Phase-field Simulations of Fission Gas Bubbles in High Burnup UO2 to Inform Engineering-scale Fuel Performance Modeling: Larry Aagesen1; David Andersson2; Sudipta Biswas1; Michael Cooper2; Kyle Gamble1; Wen Jiang1; 1Idaho National Laboratory; 2Los Alamos National Laboratory
    To improve the economics of commercial nuclear energy generation, U.S. utilities are currently seeking licensing approval to operate UO2 fuel to higher burnups. One significant safety issue that must be addressed to obtain approval is the potential for fine fragmentation/pulverization of the fuel during a loss-of-coolant accident (LOCA). It has been hypothesized that pulverization is caused by the rapid increase of pressure in fission gas bubbles in the high burnup region of the fuel during a LOCA. To better understand this phenomenon, a novel phase-field model of the fission gas bubble microstructure in UO2 has been developed and implemented in Idaho National Laboratory (INL)'s Marmot application for phase-field simulation of nuclear materials. Simulations of the bubble response to steady-state and transient conditions were conducted, and the results were used to inform a mechanistic model of pulverization in BISON, INL’s fuel performance simulation code.

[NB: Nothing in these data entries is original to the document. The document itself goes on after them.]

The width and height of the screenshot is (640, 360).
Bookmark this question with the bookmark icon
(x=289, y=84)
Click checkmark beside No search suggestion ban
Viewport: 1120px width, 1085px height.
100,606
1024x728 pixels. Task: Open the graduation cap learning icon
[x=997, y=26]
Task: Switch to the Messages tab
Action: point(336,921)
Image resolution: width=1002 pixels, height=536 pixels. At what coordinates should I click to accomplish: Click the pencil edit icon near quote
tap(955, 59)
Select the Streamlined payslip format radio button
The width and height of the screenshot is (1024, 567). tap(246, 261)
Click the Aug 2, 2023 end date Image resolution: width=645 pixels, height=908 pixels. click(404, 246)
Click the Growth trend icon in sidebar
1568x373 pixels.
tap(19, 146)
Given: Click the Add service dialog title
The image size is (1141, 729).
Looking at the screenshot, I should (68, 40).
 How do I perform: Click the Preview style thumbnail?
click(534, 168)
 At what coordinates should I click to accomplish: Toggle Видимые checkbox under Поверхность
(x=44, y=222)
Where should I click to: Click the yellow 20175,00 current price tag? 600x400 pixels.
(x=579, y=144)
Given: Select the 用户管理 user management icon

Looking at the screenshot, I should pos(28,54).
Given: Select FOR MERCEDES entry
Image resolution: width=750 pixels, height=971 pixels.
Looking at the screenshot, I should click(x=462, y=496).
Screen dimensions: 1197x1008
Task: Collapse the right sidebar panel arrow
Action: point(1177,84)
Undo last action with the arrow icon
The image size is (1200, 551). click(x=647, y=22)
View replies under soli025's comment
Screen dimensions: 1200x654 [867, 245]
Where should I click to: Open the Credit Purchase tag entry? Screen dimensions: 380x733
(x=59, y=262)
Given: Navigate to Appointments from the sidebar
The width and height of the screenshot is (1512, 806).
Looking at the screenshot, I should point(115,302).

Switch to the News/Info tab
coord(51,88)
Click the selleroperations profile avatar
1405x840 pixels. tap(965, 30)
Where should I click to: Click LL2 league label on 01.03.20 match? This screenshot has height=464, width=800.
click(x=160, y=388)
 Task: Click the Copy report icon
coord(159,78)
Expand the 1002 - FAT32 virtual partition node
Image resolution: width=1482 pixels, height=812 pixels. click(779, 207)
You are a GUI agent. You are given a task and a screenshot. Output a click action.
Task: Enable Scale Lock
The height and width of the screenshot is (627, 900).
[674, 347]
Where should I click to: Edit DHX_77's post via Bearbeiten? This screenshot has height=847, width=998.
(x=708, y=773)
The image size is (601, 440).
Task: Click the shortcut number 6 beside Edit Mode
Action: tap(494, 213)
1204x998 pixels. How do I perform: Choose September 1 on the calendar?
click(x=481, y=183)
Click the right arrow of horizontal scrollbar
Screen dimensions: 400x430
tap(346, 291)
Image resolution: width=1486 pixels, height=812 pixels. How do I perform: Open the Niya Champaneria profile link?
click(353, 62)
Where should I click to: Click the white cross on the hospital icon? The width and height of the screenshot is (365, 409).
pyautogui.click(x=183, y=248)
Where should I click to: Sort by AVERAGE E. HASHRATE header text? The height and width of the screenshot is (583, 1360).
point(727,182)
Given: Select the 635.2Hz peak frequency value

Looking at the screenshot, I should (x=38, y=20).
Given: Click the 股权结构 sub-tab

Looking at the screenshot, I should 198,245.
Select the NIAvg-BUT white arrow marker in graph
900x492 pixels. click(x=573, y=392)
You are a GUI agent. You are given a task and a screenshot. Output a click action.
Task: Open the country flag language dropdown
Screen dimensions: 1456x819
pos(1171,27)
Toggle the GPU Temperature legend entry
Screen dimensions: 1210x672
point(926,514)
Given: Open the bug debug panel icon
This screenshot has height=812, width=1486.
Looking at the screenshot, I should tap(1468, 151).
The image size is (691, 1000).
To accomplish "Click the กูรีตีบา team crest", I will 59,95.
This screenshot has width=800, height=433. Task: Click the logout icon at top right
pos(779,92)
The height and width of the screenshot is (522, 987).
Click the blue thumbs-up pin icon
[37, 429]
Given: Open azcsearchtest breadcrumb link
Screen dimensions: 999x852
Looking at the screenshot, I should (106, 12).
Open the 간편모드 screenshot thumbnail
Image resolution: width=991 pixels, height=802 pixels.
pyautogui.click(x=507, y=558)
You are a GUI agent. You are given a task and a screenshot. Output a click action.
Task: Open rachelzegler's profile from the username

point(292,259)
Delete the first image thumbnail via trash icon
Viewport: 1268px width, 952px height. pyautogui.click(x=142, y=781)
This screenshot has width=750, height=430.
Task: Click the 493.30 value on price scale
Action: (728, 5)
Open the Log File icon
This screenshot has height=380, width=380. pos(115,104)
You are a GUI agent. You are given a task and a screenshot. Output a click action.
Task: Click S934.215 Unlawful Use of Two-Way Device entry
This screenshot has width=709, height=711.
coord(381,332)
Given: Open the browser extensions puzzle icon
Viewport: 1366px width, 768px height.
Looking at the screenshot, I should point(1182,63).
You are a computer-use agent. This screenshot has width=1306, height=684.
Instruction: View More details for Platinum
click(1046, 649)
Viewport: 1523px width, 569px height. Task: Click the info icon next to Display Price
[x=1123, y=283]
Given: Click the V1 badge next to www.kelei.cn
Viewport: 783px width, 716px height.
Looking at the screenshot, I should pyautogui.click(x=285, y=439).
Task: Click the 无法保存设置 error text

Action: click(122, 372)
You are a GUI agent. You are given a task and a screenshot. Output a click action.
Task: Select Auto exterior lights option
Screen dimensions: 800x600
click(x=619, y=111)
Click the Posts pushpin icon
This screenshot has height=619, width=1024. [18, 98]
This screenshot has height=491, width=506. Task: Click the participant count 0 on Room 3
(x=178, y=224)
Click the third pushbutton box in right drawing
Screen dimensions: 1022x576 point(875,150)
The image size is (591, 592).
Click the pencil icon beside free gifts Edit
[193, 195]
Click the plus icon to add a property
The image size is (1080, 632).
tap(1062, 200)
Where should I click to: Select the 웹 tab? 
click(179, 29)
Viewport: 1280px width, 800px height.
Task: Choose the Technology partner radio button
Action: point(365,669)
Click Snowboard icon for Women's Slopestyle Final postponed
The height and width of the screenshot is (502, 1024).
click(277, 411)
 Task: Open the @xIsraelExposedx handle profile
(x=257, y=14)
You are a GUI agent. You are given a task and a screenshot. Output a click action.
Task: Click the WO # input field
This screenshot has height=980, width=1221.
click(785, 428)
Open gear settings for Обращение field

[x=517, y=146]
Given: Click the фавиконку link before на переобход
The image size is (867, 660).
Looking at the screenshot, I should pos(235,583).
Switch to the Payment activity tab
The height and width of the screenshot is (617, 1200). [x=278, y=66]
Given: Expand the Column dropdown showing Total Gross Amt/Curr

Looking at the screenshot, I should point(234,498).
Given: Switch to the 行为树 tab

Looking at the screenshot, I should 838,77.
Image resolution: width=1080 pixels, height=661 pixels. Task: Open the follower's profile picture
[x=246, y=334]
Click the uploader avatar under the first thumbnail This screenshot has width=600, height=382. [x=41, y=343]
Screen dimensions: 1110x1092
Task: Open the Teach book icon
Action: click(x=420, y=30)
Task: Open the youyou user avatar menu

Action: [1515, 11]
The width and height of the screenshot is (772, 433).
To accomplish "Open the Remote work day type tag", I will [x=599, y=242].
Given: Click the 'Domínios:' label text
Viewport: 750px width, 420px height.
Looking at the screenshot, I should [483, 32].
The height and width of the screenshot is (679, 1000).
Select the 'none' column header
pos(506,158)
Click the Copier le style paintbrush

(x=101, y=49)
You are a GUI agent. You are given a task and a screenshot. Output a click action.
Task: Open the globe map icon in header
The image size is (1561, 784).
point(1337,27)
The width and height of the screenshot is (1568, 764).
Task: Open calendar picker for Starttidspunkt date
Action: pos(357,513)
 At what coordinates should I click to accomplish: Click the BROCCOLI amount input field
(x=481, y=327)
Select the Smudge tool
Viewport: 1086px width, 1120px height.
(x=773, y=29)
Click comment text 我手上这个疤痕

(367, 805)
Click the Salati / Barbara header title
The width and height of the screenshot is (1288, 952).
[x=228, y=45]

Unraveling the Early Stage Ordering of Krypton Solid Bubbles in Molybdenum: A Multi-modal Study: Ericmoore Jossou1; Anton Schneider2; Cheng Sun3; Yongfeng Zhang2; Shirish Chodankar1; Dmytro Nykypanchuk1; Jian Gan3; Lynne Ecker1; Simerjeet Gill1; 1Brookhaven National Laboratory; 2University of Wisconsin; 3Idaho National Laboratory
    Self-organization of defects, such as fission gas bubbles in nuclear fuel alloys can lead to higher capacity for fission gas storage and help mitigate swelling caused by fission gases in nuclear reactors. We report the physical mechanism of self-organization of Kr in Mo under ion implantation. The ion fluence and temperature-dependent formation of Kr solid bubble superlattice (SBS) in Mo was investigated using synchrotron-based small-angle x-ray scattering and transmission electron microscopy in combination with atomic kinetic Monte Carlo (AKMC) modeling. Early-stage self-organization of solid bubbles as a function of dose and temperature will be discussed. The mechanism of Kr SBS is compared with He bubble ordering in Mo matrix. AKMC simulations is used to correlates the binding energy of Kr with the mobility and the eventual stability of Kr SBS. Overall, our work sheds light on the formation mechanism of noble gas superlattice towards the development of radiation tolerant materials.

Cancelled
Modeling High-temperature Corrosion of Zirconium Alloys Using the Extended Finite Element Method: Wen Jiang1; Louis Bailly-Salins2; Benjamin Spencer1; Adrien Couet2; 1Idaho National Laboratory; 2University of Wisconsin-Madison
    The oxidation process of zirconium-alloy cladding fundamental in LWR fuel performance. The resultant oxidation layer can affect the cladding’s thermal and mechanical properties. In current nuclear fuel performance codes, oxidation modeling is limited by the lack of coupling with mechanics, thus impeding a proper description of high-temperature oxidation’s impact on mechanical properties. A recent development in the extended finite element method (X-FEM) in the nuclear fuel performance code BISON enables precision tracking of interfaces at relatively low computation cost. The Coupled-Current Charge Compensation model, a physically-based zirconium alloy corrosion model, was implemented in BISON to predict oxide layer growth and oxygen concentration profiles. The oxygen accumulation leads to reduced ductile thickness of the cladding, and eventually to cladding failure. The ability to couple X-FEM with the mechanics in BISON is a first-of-a-kind achievement in oxidation modeling and would enable more comprehensive simulations of fuel rod behavior during LOCAs.